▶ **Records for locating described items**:
--
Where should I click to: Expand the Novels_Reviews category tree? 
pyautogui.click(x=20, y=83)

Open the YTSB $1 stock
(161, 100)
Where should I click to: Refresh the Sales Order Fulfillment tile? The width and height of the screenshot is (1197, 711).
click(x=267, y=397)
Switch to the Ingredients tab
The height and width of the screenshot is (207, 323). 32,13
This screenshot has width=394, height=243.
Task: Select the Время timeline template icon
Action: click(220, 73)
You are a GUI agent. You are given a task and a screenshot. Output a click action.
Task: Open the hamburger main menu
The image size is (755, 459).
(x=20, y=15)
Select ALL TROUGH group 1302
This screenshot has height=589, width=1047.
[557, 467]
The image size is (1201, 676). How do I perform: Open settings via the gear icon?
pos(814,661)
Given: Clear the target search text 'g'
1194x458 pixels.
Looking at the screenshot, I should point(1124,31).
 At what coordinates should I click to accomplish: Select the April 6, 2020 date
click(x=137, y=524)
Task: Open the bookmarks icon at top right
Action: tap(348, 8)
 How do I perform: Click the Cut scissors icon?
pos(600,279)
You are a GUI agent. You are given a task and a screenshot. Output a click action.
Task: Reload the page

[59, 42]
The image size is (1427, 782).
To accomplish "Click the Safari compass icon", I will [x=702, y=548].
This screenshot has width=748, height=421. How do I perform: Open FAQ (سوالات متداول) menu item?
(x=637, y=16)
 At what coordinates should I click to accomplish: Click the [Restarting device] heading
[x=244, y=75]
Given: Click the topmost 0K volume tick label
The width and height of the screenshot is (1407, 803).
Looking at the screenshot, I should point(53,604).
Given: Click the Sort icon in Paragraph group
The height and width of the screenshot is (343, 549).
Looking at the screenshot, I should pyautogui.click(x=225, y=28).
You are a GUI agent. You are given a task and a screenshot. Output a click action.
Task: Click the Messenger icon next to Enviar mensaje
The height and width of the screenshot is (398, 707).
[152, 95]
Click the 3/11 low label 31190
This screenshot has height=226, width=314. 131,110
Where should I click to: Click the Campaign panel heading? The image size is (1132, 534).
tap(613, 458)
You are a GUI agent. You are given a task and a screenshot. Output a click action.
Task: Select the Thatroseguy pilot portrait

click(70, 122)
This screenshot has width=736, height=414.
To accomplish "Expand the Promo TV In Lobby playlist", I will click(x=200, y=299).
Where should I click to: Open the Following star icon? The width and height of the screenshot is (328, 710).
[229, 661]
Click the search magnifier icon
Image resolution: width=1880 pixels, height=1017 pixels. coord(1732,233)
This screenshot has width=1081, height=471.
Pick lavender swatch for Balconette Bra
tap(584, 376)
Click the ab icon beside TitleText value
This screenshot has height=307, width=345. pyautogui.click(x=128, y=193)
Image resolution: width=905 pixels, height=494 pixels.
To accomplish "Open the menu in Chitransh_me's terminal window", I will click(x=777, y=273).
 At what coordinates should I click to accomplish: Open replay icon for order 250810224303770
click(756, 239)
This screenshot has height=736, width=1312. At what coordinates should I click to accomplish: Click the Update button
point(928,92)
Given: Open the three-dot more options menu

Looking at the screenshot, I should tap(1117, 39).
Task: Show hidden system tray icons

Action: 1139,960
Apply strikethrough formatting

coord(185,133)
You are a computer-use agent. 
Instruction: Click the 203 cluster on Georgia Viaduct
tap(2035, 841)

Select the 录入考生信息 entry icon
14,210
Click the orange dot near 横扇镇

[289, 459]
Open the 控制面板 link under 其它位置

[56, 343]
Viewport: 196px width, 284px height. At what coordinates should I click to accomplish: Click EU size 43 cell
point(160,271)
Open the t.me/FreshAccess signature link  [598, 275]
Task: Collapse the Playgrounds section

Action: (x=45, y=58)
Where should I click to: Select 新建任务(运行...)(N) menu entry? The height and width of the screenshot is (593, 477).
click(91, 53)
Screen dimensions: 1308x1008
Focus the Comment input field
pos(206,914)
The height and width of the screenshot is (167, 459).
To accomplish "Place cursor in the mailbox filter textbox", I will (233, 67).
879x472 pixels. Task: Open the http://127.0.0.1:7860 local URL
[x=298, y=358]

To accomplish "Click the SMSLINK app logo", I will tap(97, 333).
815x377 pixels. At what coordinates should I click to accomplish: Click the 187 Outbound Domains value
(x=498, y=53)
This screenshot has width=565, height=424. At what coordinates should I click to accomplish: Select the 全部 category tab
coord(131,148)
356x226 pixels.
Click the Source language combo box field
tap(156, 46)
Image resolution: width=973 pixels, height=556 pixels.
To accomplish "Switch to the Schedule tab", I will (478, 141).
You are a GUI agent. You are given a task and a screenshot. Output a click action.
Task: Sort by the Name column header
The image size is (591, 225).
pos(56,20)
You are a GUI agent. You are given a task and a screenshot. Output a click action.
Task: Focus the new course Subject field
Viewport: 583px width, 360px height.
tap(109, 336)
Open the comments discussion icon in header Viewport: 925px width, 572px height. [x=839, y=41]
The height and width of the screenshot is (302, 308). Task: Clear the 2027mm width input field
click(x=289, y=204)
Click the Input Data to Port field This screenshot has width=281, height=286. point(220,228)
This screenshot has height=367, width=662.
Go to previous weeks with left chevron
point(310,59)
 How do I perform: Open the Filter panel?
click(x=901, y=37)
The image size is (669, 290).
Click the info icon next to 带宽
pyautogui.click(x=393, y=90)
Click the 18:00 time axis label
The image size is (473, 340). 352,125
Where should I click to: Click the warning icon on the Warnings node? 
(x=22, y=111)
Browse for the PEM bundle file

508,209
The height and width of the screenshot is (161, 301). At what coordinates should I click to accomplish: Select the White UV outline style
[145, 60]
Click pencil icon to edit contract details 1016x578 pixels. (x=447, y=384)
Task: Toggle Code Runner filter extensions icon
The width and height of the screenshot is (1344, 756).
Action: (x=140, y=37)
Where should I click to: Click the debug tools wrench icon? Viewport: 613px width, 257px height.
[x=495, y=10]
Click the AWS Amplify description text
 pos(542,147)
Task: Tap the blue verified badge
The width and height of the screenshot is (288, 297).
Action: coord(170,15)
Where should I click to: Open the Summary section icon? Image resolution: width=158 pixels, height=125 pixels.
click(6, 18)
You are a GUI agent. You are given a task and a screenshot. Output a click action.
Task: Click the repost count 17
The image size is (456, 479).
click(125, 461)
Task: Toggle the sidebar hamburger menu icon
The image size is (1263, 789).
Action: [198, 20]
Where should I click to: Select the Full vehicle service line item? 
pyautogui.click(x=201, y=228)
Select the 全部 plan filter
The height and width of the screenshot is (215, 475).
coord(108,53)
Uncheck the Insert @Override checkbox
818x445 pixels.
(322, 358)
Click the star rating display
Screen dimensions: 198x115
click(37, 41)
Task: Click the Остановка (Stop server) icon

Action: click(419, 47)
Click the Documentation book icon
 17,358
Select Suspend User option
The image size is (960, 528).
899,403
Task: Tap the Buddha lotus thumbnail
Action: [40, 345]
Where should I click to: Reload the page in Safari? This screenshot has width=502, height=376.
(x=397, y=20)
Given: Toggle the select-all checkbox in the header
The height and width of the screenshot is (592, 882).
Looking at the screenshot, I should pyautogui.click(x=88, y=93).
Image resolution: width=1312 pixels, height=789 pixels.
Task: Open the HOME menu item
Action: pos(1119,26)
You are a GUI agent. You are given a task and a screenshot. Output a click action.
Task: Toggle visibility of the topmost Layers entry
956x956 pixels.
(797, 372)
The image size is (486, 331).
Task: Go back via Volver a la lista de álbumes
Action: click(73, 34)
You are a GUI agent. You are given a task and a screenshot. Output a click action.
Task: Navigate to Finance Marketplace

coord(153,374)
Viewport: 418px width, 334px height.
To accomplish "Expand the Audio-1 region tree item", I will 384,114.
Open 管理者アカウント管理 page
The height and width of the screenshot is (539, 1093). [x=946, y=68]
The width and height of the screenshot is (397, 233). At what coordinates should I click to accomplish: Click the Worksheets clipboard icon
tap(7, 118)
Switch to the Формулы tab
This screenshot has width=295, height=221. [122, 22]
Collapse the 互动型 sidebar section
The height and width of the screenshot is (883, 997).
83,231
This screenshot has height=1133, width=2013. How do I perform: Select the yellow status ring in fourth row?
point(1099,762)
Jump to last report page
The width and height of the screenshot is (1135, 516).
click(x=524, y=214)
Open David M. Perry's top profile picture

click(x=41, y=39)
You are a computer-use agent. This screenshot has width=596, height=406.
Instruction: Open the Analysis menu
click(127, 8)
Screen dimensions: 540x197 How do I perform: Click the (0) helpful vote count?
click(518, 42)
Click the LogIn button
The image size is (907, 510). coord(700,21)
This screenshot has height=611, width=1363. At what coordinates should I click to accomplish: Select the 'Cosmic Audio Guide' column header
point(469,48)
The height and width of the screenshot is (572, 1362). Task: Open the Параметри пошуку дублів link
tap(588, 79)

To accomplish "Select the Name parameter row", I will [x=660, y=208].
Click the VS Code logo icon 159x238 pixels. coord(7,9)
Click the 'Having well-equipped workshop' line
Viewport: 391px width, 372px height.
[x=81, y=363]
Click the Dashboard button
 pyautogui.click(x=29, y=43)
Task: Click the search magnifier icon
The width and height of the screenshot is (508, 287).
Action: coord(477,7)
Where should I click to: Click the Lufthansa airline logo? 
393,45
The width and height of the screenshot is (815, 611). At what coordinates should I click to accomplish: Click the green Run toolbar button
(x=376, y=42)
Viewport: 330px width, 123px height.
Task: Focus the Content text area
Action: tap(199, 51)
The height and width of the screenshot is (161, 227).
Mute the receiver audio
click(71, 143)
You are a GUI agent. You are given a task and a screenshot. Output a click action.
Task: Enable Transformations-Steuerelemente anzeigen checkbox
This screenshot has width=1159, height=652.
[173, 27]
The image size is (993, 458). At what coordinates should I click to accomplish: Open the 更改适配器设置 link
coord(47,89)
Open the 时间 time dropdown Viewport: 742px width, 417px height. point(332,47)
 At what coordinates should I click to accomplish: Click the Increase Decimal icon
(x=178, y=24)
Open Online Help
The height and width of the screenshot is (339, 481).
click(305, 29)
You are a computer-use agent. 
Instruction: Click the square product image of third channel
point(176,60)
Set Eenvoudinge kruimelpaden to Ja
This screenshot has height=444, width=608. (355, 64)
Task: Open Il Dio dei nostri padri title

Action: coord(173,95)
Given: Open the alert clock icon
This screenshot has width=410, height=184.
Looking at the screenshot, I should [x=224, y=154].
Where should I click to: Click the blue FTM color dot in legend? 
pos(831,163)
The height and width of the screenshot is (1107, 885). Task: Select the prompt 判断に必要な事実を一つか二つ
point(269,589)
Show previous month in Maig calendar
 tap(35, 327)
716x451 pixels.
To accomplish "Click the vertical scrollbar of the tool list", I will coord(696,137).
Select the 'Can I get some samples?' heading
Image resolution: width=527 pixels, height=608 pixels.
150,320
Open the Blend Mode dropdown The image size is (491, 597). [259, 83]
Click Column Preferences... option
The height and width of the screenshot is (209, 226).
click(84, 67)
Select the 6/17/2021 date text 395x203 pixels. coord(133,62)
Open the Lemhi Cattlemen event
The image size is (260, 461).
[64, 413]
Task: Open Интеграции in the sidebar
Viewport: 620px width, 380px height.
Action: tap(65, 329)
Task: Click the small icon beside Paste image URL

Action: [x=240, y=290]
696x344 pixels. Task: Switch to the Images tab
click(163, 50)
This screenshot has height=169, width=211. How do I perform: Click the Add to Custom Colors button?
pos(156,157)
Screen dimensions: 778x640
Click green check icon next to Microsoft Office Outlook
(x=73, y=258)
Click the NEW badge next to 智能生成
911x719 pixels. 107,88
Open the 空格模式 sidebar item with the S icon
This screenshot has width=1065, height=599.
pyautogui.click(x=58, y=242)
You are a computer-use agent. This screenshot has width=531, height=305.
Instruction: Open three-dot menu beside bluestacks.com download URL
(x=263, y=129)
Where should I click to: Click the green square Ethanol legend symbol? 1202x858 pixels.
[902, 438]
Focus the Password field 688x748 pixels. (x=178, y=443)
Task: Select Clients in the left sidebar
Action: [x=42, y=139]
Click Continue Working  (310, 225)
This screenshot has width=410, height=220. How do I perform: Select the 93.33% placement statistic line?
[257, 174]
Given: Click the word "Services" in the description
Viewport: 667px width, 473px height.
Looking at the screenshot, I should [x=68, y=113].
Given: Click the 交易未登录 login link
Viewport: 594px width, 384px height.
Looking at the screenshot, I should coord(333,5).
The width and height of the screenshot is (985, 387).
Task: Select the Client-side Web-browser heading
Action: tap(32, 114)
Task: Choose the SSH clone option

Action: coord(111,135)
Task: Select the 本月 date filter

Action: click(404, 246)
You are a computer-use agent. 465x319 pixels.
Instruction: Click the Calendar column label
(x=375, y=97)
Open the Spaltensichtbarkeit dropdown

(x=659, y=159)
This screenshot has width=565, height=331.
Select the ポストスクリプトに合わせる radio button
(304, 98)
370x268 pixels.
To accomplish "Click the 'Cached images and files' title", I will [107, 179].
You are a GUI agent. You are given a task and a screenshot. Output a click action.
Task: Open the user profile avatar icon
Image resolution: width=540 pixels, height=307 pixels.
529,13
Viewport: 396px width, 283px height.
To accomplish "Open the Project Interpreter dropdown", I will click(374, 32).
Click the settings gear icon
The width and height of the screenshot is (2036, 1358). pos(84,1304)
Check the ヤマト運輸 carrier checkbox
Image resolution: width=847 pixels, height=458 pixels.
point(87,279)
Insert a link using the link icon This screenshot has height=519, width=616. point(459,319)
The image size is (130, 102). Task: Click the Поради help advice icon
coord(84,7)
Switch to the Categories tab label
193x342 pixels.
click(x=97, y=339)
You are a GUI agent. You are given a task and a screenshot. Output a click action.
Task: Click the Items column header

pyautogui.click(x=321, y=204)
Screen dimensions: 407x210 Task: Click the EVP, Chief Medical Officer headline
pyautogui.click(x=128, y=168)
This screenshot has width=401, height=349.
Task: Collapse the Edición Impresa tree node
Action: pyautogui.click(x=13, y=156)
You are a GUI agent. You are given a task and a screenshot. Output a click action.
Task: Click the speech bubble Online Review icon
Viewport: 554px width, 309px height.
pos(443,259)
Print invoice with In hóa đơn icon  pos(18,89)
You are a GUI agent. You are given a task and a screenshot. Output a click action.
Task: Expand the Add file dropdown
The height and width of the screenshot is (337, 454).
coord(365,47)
--
▶ **Exercise directions**: From the records above, extract the lines from the one containing "This screenshot has height=169, width=211." to the one containing "Action: tap(32, 114)", both included, and reproduce them without alteration.

▶ **Solution for this problem**:
This screenshot has height=169, width=211. How do I perform: Click the Add to Custom Colors button?
pos(156,157)
Screen dimensions: 778x640
Click green check icon next to Microsoft Office Outlook
(x=73, y=258)
Click the NEW badge next to 智能生成
911x719 pixels. 107,88
Open the 空格模式 sidebar item with the S icon
This screenshot has width=1065, height=599.
pyautogui.click(x=58, y=242)
You are a computer-use agent. This screenshot has width=531, height=305.
Instruction: Open three-dot menu beside bluestacks.com download URL
(x=263, y=129)
Where should I click to: Click the green square Ethanol legend symbol? 1202x858 pixels.
[902, 438]
Focus the Password field 688x748 pixels. (x=178, y=443)
Task: Select Clients in the left sidebar
Action: [x=42, y=139]
Click Continue Working  (310, 225)
This screenshot has width=410, height=220. How do I perform: Select the 93.33% placement statistic line?
[257, 174]
Given: Click the word "Services" in the description
Viewport: 667px width, 473px height.
Looking at the screenshot, I should [x=68, y=113].
Given: Click the 交易未登录 login link
Viewport: 594px width, 384px height.
Looking at the screenshot, I should coord(333,5).
The width and height of the screenshot is (985, 387).
Task: Select the Client-side Web-browser heading
Action: tap(32, 114)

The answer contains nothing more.